The authors note some limitations to their study that include they were unable to compare symptoms, risk of hospital admission, or duration of infection by the two variants in unvaccinated individuals, as most study participants were vaccinated. Also, infection with omicron and delta were assigned based on the prevalence in the UK population at the time and not on individual genetic sequencing from viral samples from these individuals.

The authors conclude: “We report that among vaccinated individuals, the clinical symptoms associated with symptomatic infection by the SARS-CoV-2 omicron variant are different, milder, and of shorter duration than those presented by the delta variant among vaccinated  individuals. Furthermore, loss of smell, so central in the clinical presentation of COVID-19, is much less frequently reported by those infected with omicron.”

In a linked Comment, Dr Linda Houhamdi and Dr Pierre-Edouard Fournier of The University of Aix-Marseille Université, Marseille, and Assistance Publique-Hôpitaux de Marseille, France, say: “Understanding both the characteristics of COVID-19 and the dynamics of its causative variants constitutes a crucial milestone in preventing transmission and

reducing infection, hospital admission, and death.
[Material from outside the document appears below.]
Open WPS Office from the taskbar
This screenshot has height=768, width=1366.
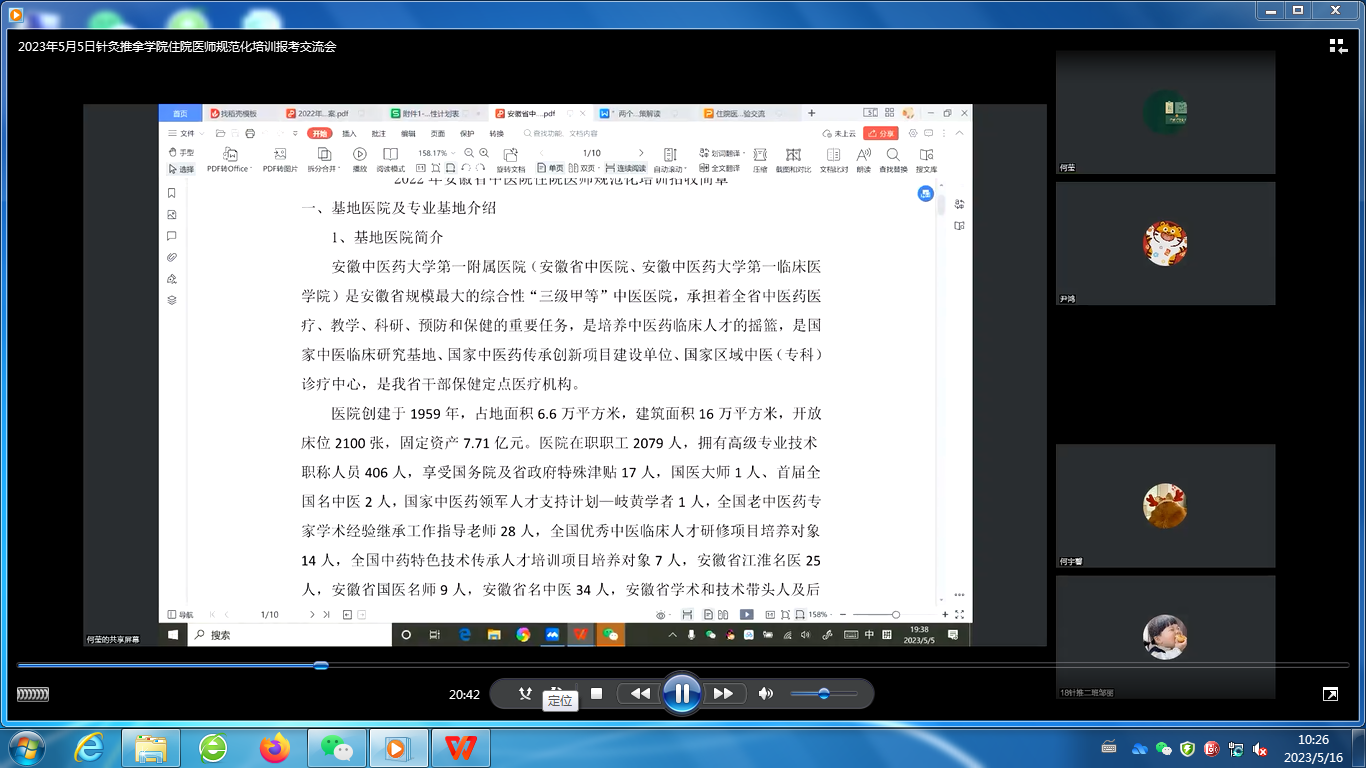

Large-scale tracking tools that use simple and accessible devices and enable rapid and widespread analyses are extremely desirable.”

They conclude: “The severity of this disease and the unprecedented ability of SARS-CoV-2 to modify its genome and spread in successive waves highlights the usefulness of easy-to-

use mobile apps such as ZOE to rapidly assess the characteristics of a new variant and implement optimised management measures.”